W3 Total Cache Tutorial

There is no best caching plugin, only the best caching plugin for you. There are a lot of caching plugins available for WordPress but in my opinion W3 Total Cache is the most all encompassing. With this W3 Total Cache Tutorial you will be able to manage all types of caching and take care of other things important to website speed such as Minification. W3 Total Cache as your caching choice makes the most sense from an end user point of view

Overpowered?

You might not be able to use all of the plugin’s powerful plugins but if you ever switch to a Cloud VPS or Dedicated Server you certainly will, so it would be useful to get comfortable with this plugin in a shared environment. It is a plugin with many pages and might be confusing but you only need to enable some basic features covered in this W3 Total Cache Tutorial to take advantage of what this plugin has to offer.

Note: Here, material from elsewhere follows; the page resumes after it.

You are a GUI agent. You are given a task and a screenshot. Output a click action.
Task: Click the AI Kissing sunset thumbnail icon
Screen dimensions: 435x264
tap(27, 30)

This blog without W3 Total Cache enabled:

W3 Total Cache Disabled

 

With W3 Total Cache enabled:

 

W3 Total Cache Enabled

That is a massive difference in page load time!

Pingdom Testing

A quick note about Pingdom testing. When you first test you are testing without any caching so run another test after that to see what the speed is.  I’m not sure what the timeout on the cache is. I believe it could be a minute so any tests ran within a minute of each other will be using the same cache.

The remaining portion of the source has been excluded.